Passage provided
— begin —
Yes, former beautiful residences that harken back to an era in Hollywood when lips were stained blue red, cascades of curls tapered around slender necks and champagne shoulders, hats were a must when leaving the confines of one’s domicile and a dry martini was a blissful way to bid the work day good eve, all maimed and discombobulated by homeowners who probably knew no better or perhaps, didn’t care. Just take a look at these examples located on Avenue Awry:

The architect found inspiration at Box City…



None of these items should ever be used in the same sentence: sky blue ionic columns; oak door with leaded glass insert; and shoebox-inspired exterior…



If we paint it all gray, it’ll work…



Thank the lord-y the owners left these be…







Tired from sitting in the car, eyes watering from staring at myriad done-damage-to-domiciles, we finally wound our way around the Highland meets Franklin bend and parked our car with the rest of the metal sardines into the stacked lot across from the white dome in the canyon. I actually heard the Seraphim sing as I extricated my rear from the seat of the vehicle. Yes, I, did.

Bag o’ gastronomic goodies in tow, hubby holding my hand, we made our way through the crowds and up to our seats for an evening of fresh air, sizzling sounds and exalted yet not-so-sober crowds!

In a word, splendiferous! Yes, I know that I've taken yet more liberties with the English language...

I cannot believe I’m writing this, but the show was worth every minute we spent in the car.

Wednesday, July 12, 2006

The Cheerleader

After having left a comment on virtual pal’s blog the other day where I openly shared my admiration for my offspring’s creative endeavors as a response to her lovely post detailing her own offspring’s visionary invention, I was met with a nefarious comment from one of pal’s readers on this here bloggy regarding (i) the frightening appearance of my latest crocheted meat product, and (ii) the inappropriateness of my overzealous parental boasting which, in her opinion, resulted in "upstaging" pal’s daughter’s accomplishments on pal’s blog. I didn’t know how to respond at the time (not that I could respond, because there was no return email address), but I do now...

I’ve been called a lot of things during my stay on the planet. Some of those things haven’t always been pleasant. Oh, and reviews of my artwork? Well, those haven’t always been filled with stars, happy faces and A-plus-pluses either. Some of those less-than-rave reviews were in print too. Needless to say, I’m a veteran recipient of bad cheer and I believe I can respond to this commenter’s indictments thusly…

Crocheted bacon scary?

Sure, I’ll give you that.

Proud mom?

Absolutely.

Prideful mom who feels the need to prop up my child at the expense of another’s child?

Absolutely not!

…For I love children and their insatiable conjuring of thaumaturgic masterpieces more than I love to crochet and knit meat products, and that’s sayin’ something…Hel-lo? Former art professor here, who shepherded more individuals, large and small, through personal creative discoveries than I can shake a stick at, for lack of a better metaphor. In other words, looking for an artsy craftsy cheerleader? I’m your Lady.
— end —
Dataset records
— begin —
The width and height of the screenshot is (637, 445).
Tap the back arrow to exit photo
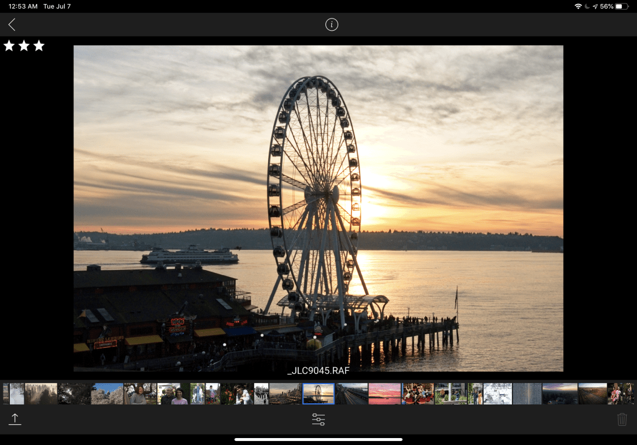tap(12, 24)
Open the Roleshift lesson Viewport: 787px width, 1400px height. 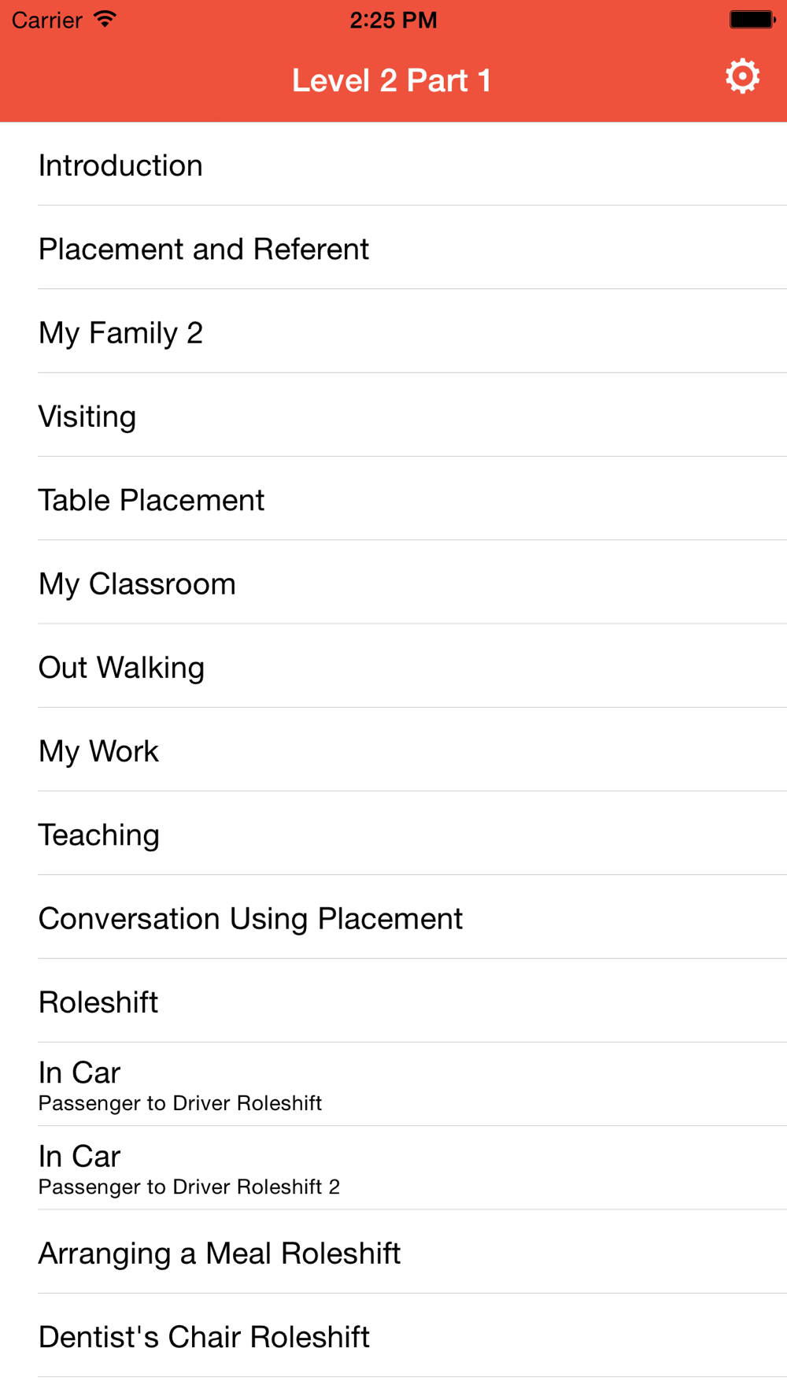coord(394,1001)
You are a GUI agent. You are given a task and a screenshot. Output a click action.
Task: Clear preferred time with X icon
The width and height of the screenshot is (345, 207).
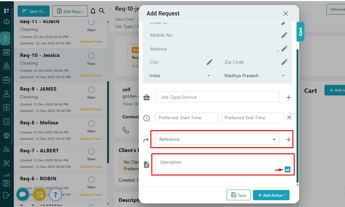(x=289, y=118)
— end —
Given instruction 1
Repeat the part of the blog post from "Tired from sitting" up to and including "in the car.".
Given instruction 2
According to the blog post, what job did the writer once have?
Given instruction 3
Take the blog post further, picking up after its last sentence.

Exercise answer 1
Tired from sitting in the car, eyes watering from staring at myriad done-damage-to-domiciles, we finally wound our way around the Highland meets Franklin bend and parked our car with the rest of the metal sardines into the stacked lot across from the white dome in the canyon. I actually heard the Seraphim sing as I extricated my rear from the seat of the vehicle. Yes, I, did.

Bag o’ gastronomic goodies in tow, hubby holding my hand, we made our way through the crowds and up to our seats for an evening of fresh air, sizzling sounds and exalted yet not-so-sober crowds!

In a word, splendiferous! Yes, I know that I've taken yet more liberties with the English language...

I cannot believe I’m writing this, but the show was worth every minute we spent in the car.

Exercise answer 2
The writer was formerly an art professor.

Exercise answer 3
I’m also a Lady who comes from a long line of artsy craftsy cheerleaders. Well, maybe not a long line, but definitely a trapezoidal bunch of artsy craftsy harbingers of the holler. My father, the kingpin of the bunch, pencils at the ready, reams of paper stocked to the ceiling, instilling his creative mindset unto his progeny and proud as any father could have been of the rudimentary creations his preschool-aged daughters maniacally churned out, was an overflowing font of positive reinforcement, always gently prodding his children and well, pretty much everyone else around him, to dance precariously along the edge of the envelope. My maternal grandmother, while not the kingpin of the squad, was certainly the process pusher of the crew, making sewing machine, fabrics, thread, hooks, needles, an abundance yarn-y goodness as well as her generous guidance ever available. My maternal grandfather, the reluctant proponent on Team Ingenuity’s cheer squadron, constantly dismayed by his granddaughter’s flagrant use of his "man tools" would always, always exclaim with delight when finished product was paraded about made as a result of this girl using that guy’s "man tools"…and properly I might add. Finally, there is my mother, my biggest supporter and a helluva lot louder than I have ever been when it comes to acknowledging her children’s and grandchild’s accomplishments. I mean, the woman is starry-eyed when it comes to her offspring and her offspring’s offspring’s works of whimsy. It’s heredity, I tell you!

So yeah, I’m proud and I’m a loud and I’m sometimes misunderstood, but I live life richly and deeply, with a passion to create. I am also always, always supportive of creative exploits, whoever the progenitor happens to be.

Oh, and my pal? Not offended in the least.

Rant concluded.

Sunday, July 09, 2006

Bacon Wrap

Because everything tastes better wrapped in bacon...even people!

Modeled by my lovely offspring:







This 60" piece of pork strippage was designed and painstakingly single crocheted by moi using Manos del Uruguay and Rio de la Plata wool, an I hook and a very looonnnggg intarsia chart made with this free online program.



Just in case you're wondering, the red and redder portions of the piece were not made with a variegated yarn. Oh no! That would be too easy! Remember, I love a challenge. Instead, I opted to produce the gradations by actually changing colors. At one point I had 10 bobbins hanging off the back of this piece o' woolen pork. For real. It was gnarly, to say the least. It was also very slow going, but I prevailed.



Why crochet this bee-you-ti-ful bacon-y wonder as opposed to knit it? Well, you can hide color changes on the backside of crochet intarsia. It's virtually impossible to do this with knitting.



Actually, I really like the way this big porky thang turned out. I believe there is a whole pack of large strips of woolen bacon in my future. Can't ya just see it?

All I need is drop or two of hickory smoked perfume and the look will be complete...

Here's to another meaty episode of Project Wrongway!

Copyright 2006 Regina Rioux Gonzalez. All rights reserved.

Tuesday, July 04, 2006

Tube Crochet

Drew, this one's for you mi amor...

Last Friday, began as any other Friday on the Cube Farm Spread. Oh well, except for the hours of glamatization I endured before driving my rear over there...

Why oh why did I endure umpteen hours of glamming it up for and average day at the Cube Farm you inquire?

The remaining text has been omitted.